Parents worry much more about concussions than their children. As parents who are educated on brain injury, we are aware of the long-term effects possible and fret while our children brush off warnings about wearing their helmet while riding their bike. It is the natural cycle. We can only do so much to protect their heads, and eventually your child could possibly suffer a concussion. What do you do then?
William Haller, doctor with Gadsden Orthopedics answered that question during an Alabama panel discussion of youth sports brain injury, and he addressed how parents should handle brain injuries.
The most important step is identifying when something is wrong. Many concussions go undiagnosed for extended periods, and athletes can lose consciousness, develop balance problems, headaches, and suffer from nausea, vomiting, and blurred vision. If you’re child is noticeably acting odd or reporting confusing and headaches, there is a highly chance they suffered a brain injury and don’t realize it. Once the concussion has been diagnosed however, the advice is fairly simple.
- Don’t Let Children Return to Playing Immediately – Returning back to action too quickly after a brain injury can be extremely dangerous, as repeated brain injuries are one of the biggest sources of serious complications and long-lasting injuries. The best decision is to keep your child away from sports for 7-10 days, or until your child has been cleared.
- How Do You Treat a Concussion? – There are no real ways to directly treat a concussion. The only suggested manner of treating one is rest from any taxing activities. Homework, reading, listening to loud music, and even running can make symptoms worse and delay healing.

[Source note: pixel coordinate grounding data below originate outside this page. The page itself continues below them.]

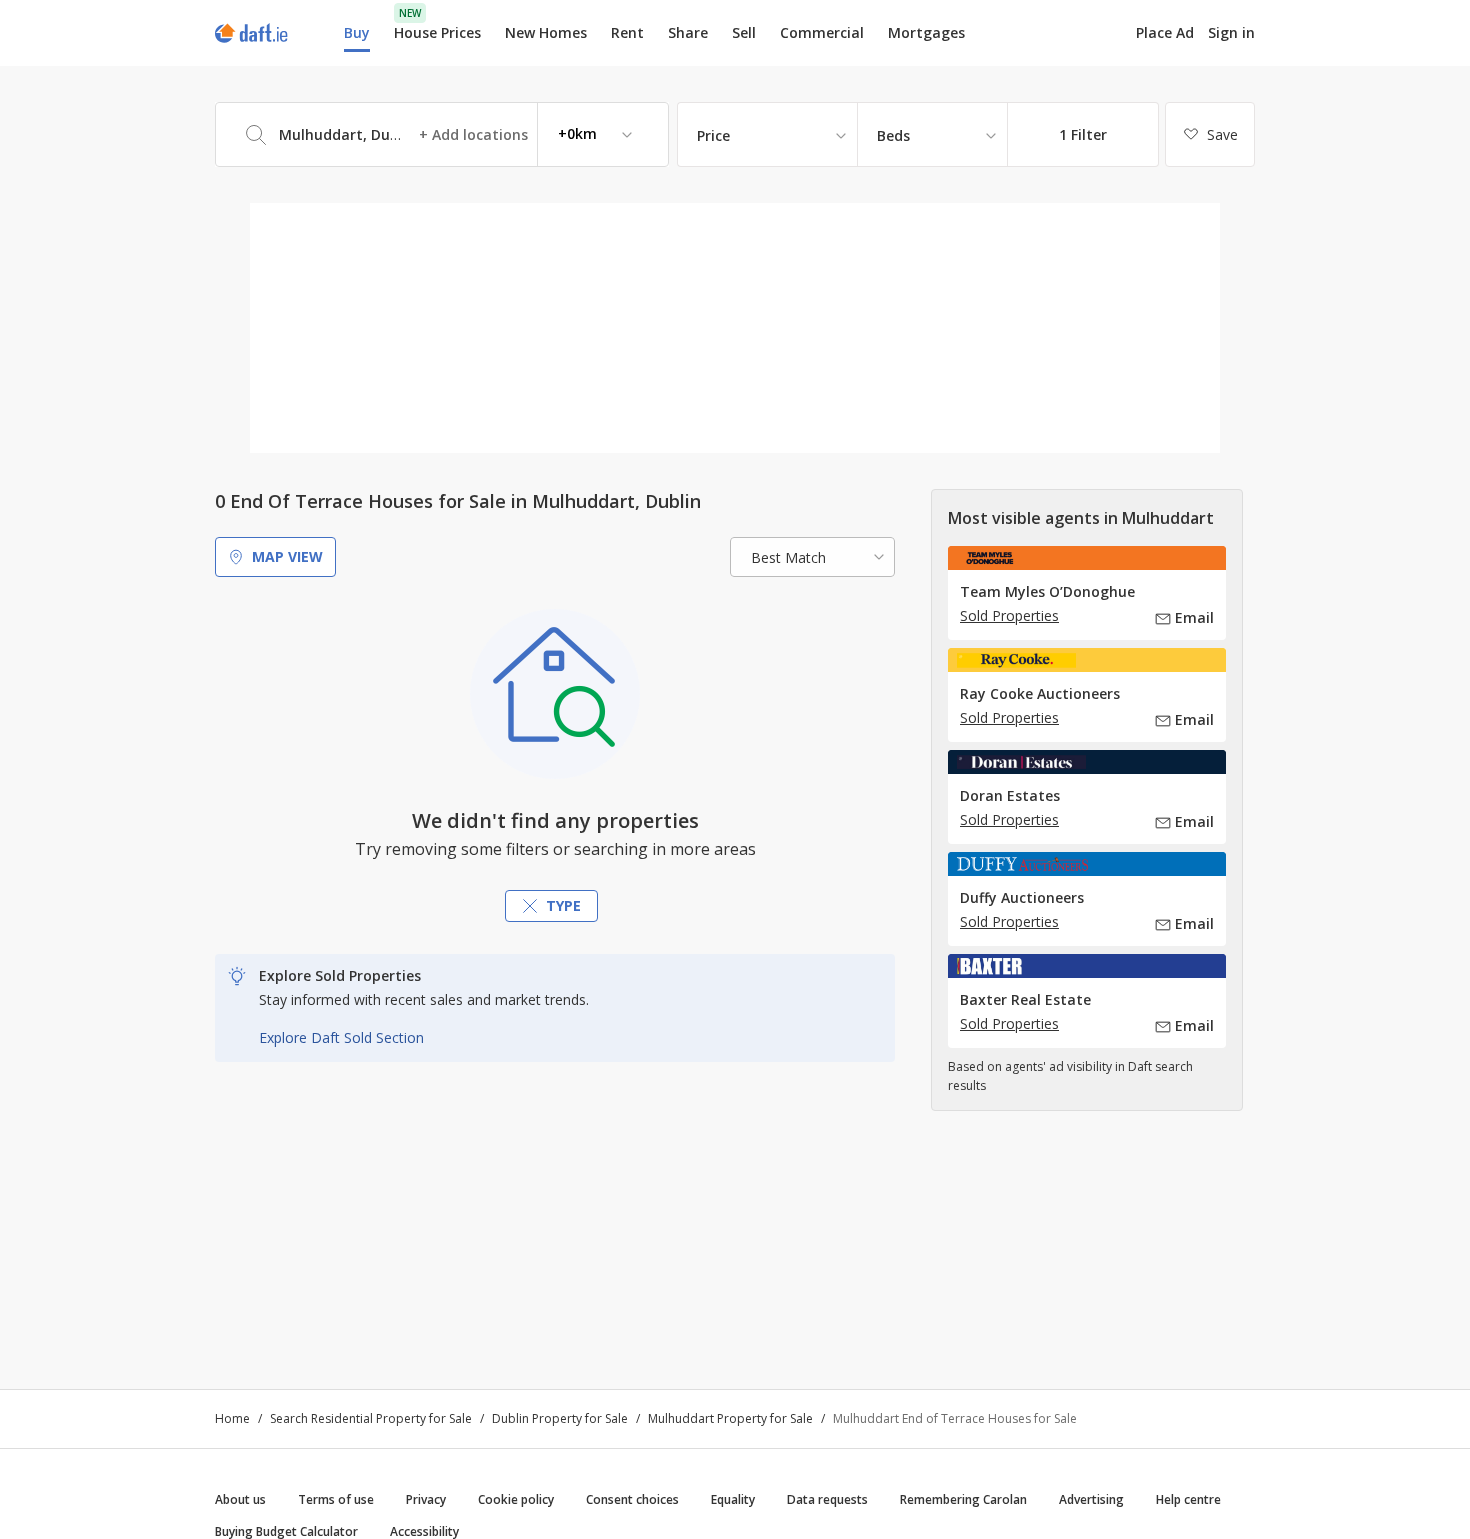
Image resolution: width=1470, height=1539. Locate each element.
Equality (733, 1499)
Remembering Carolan (963, 1499)
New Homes (546, 32)
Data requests (827, 1499)
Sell (744, 32)
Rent (627, 32)
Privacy (426, 1499)
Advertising (1091, 1499)
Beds (893, 135)
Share (688, 32)
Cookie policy (516, 1499)
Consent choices (632, 1499)
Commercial (822, 32)
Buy (357, 32)
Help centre (1188, 1499)
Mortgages (926, 33)
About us (240, 1499)
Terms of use (336, 1499)
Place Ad (1165, 33)
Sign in (1231, 32)
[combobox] (442, 134)
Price (713, 135)
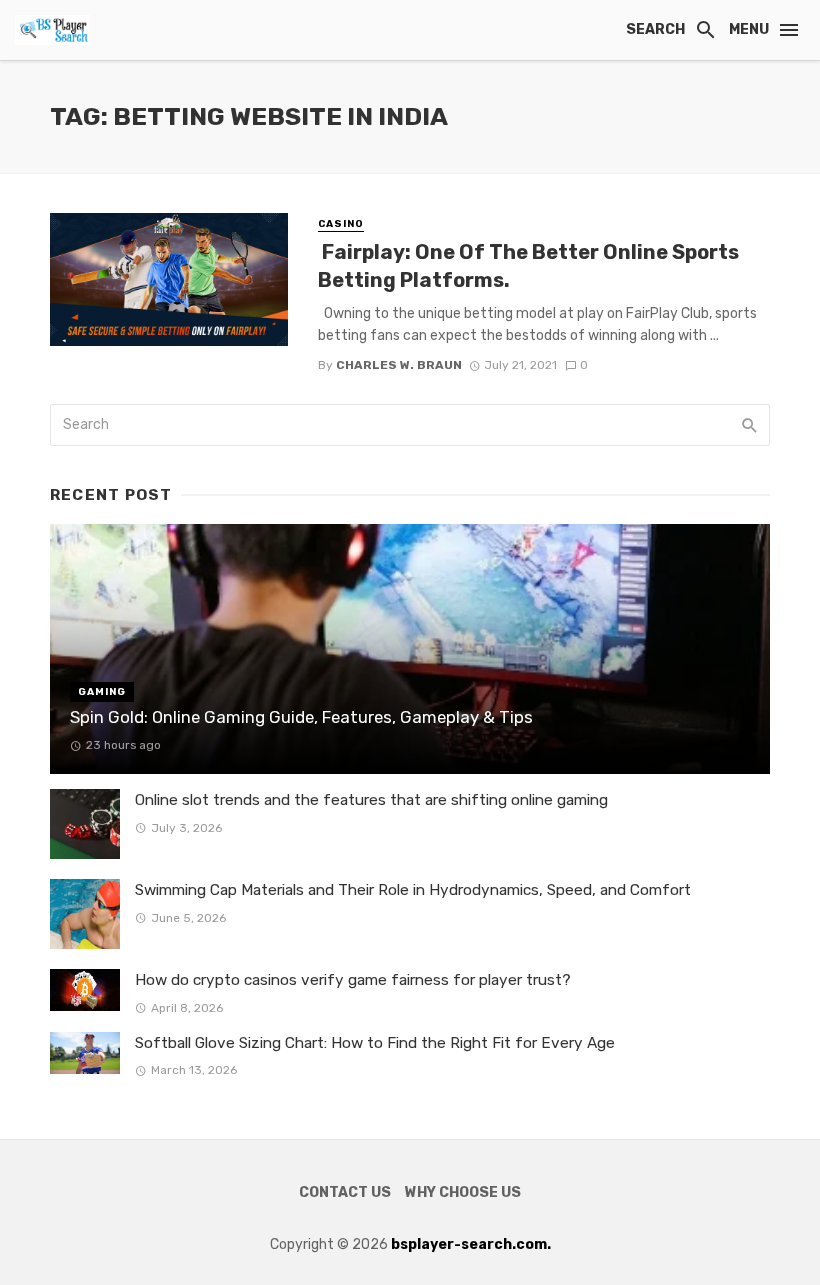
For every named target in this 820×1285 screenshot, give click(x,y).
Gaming (102, 692)
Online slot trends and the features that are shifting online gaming (371, 800)
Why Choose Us (463, 1192)
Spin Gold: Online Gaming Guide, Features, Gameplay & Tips (301, 717)
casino (341, 224)
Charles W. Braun (399, 365)
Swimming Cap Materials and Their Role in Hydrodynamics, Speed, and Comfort (413, 890)
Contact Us (345, 1192)
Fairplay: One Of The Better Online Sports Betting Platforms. (528, 266)
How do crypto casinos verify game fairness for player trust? (353, 980)
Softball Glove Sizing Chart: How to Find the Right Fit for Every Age (375, 1043)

- How Do You Prevent Concussions? – The best way to prevent brain injuries is wearing proper safety great and following proper technique while playing sports, especially following tackling technique and heading of the ball in soccer.
- How Can You Prevent Long-Term Effects? – Obviously the best way to avoid long-term symptoms from brain injuries is “don’t have one to start with,” as Haller put it, but many of us aren’t so lucky. The more important step in preventing long-term effects is to ensure multiple concussions don’t occur within a short period of time. Long-term effects from a single injury are rare, but the more injuries you have and the less time between them, the more severe the symptoms and effects can be. “If you’re having three in one year, that’s way too many.”